From bea1934dfd6d2e97ee70eed3384abb9708fb8940 Mon Sep 17 00:00:00 2001
From: autocommit <autocommit@ftw.codes>
Date: Thu, 16 Apr 2026 17:03:08 -0700
Subject: [PATCH] =?UTF-8?q?perf(database):=20=E2=9A=A1=20Optimize=20SQLite?=
 =?UTF-8?q?=20connection=20handling=20with=20PRAGMA=20settings=20for=20jou?=
 =?UTF-8?q?rnal=20mode,=20synchronous=20writes,=20and=20cache=20size=20to?=
 =?UTF-8?q?=20reduce=20lock=20contention=20and=20speed=20up=20telemetry=20?=
 =?UTF-8?q?queries?=
MIME-Version: 1.0
Content-Type: text/plain; charset=UTF-8
Content-Transfer-Encoding: 8bit

Co-Authored-By: Lilith Autocommit <noreply@atlilith.com>
---
 backend/nvidia_oc/database/connection.py | 78 +++++++++++++++++++-----
 1 file changed, 64 insertions(+), 14 deletions(-)

diff --git a/backend/nvidia_oc/database/connection.py b/backend/nvidia_oc/database/connection.py
index bbb32d5..7784972 100644
--- a/backend/nvidia_oc/database/connection.py
+++ b/backend/nvidia_oc/database/connection.py
@@ -3,11 +3,11 @@
 import asyncio
 import logging
 from contextlib import asynccontextmanager
-from datetime import datetime, timedelta
+from datetime import datetime, timedelta, timezone
 from pathlib import Path
 from typing import AsyncIterator
 
-from sqlalchemy import text
+from sqlalchemy import event, text
 from sqlalchemy.ext.asyncio import (
     AsyncEngine,
     AsyncSession,
@@ -18,6 +18,31 @@ from sqlalchemy.ext.asyncio import (
 logger = logging.getLogger(__name__)
 
 
+_SQLITE_PRAGMAS = (
+    ("journal_mode", "WAL"),
+    ("synchronous", "NORMAL"),
+    ("busy_timeout", "5000"),
+    ("temp_store", "MEMORY"),
+    ("cache_size", "-32000"),
+    ("foreign_keys", "ON"),
+)
+
+
+def _apply_sqlite_pragmas(dbapi_connection, _connection_record) -> None:
+    """Apply SQLite PRAGMAs on every new connection.
+
+    WAL + 5s busy_timeout is what keeps the daemon's per-second telemetry
+    inserts from racing the prune-loop's writes — without these, every prune
+    cycle holds a global lock long enough to drop seconds of samples.
+    """
+    cursor = dbapi_connection.cursor()
+    try:
+        for name, value in _SQLITE_PRAGMAS:
+            cursor.execute(f"PRAGMA {name}={value}")
+    finally:
+        cursor.close()
+
+
 class DatabaseManager:
     """Manages SQLite connection with rolling data retention."""
 
@@ -55,6 +80,9 @@ class DatabaseManager:
             pool_pre_ping=True,
         )
 
+        # Apply SQLite PRAGMAs (WAL + busy_timeout) on every checkout.

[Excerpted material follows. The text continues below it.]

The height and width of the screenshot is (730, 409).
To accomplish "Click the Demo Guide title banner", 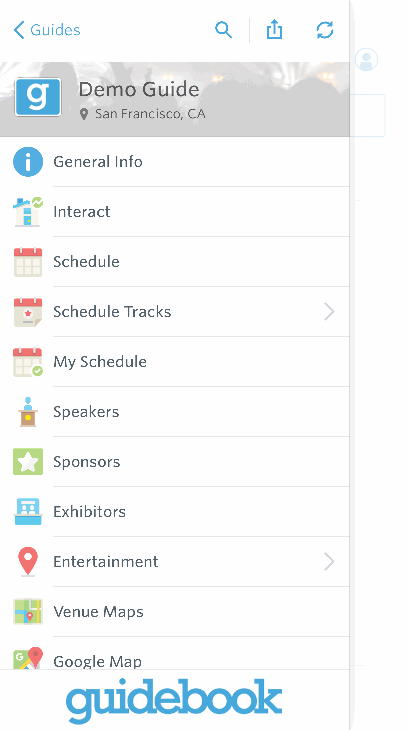I will click(x=174, y=99).
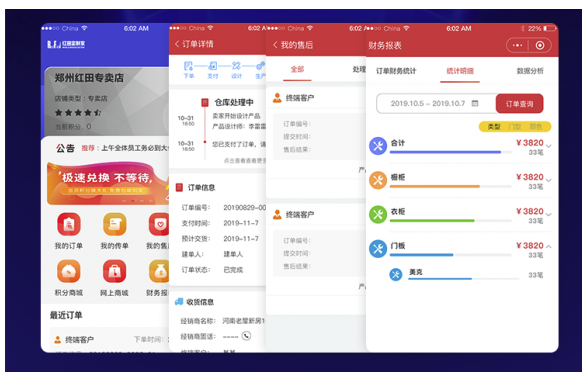Expand the 衣柜 row chevron
The height and width of the screenshot is (374, 582).
pyautogui.click(x=549, y=214)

+        event.listen(self.engine.sync_engine, "connect", _apply_sqlite_pragmas)
+
         self.session_factory = async_sessionmaker(
             self.engine,
             class_=AsyncSession,
@@ -124,46 +152,68 @@ class DatabaseManager:
     async def prune_old_data(self, force: bool = False) -> dict[str, int]:
         """Prune old data to maintain size limits.
 
+        Strategy: drop everything older than RETENTION_DAYS first; if the file
+        is still over SIZE_THRESHOLD_MB after that, drop the oldest records
+        until we're back under target. This guarantees the DB cannot grow
+        unbounded just because all data happens to be < RETENTION_DAYS old.
+
+        VACUUM only runs when we actually deleted rows — it holds an exclusive
+        lock proportional to file size, so calling it on every tick is what
+        was producing the sustained "database is locked" storms.
+
         Args:
             force: Force pruning even if under threshold
 
         Returns:
             Dictionary with counts of deleted records
         """
-        from .models import GPUTelemetryRecord
-
         size_mb = await self.get_database_size_mb()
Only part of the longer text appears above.